A gallon of milk a day is great for gains, but not so good for your skin.

When you cut out the lactose, you’ll notice a big difference in how clear your skin can be.

On the nastier side, less lactose means smoother bowel movements.

Have you ever gotten bad gas and found yourself running for the toilet after prolonged use of whey?

You might not be lactose intolerant, but most of us have some mild intolerance to milk.

Flatulence and loose stools are a result of what lactose does to your digestion process.

The easy workaround?

Whey Isolate. When you cut the lactose out of your protein you make digestion much easier for your body.

When To Use Whey Isolate?

Whey is a fast-acting protein.

Use it around your workouts to feed your hungry muscles for best results.

A dose of 30-40 grams whey isolate post workout can aid in faster muscle recovery, and help with muscle growth.

Pump things up more by taking a dose before your workout too.

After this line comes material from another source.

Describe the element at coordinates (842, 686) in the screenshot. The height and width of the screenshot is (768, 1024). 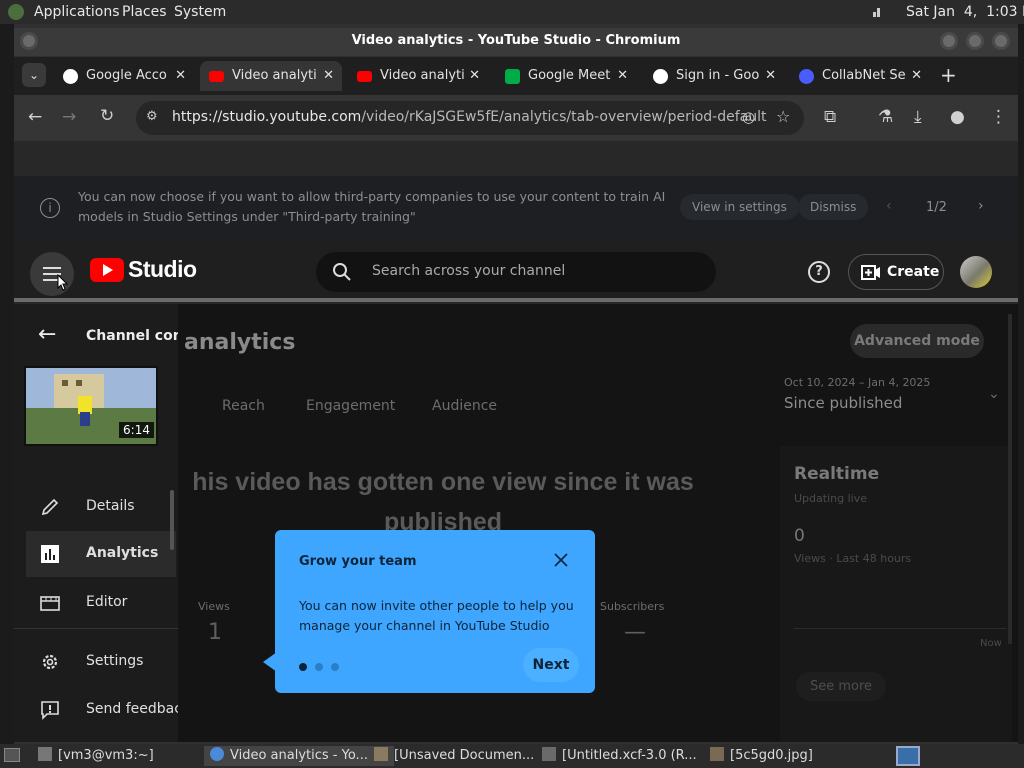
I see `see-more-button: See more` at that location.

This means as soon as your muscles start asking for protein, it’s there.

20 grams pre-workout can also improve your endurance.

If you like to skip breakfast, try 20 grams of isolate in a shake instead.

It’s less likely to unsettle your stomach and it’s what your body needs in the morning to keep fueling your muscles.

Just The Facts

Whey is a hard to ignore supplement.

A concentrate is great if you’re dipping your toes into the fitness world, but Isolates are superior proteins.

Your body can shuttle it to your muscles faster, absorb it better, and it’s still a complete protein.

If you suffer from the nasty side effects of lactose in your diet, then an isolate can help you improve your skin and bowel movements.

For a beginner a concentrate is great, but for a champion, an isolate can help you take things to the next level.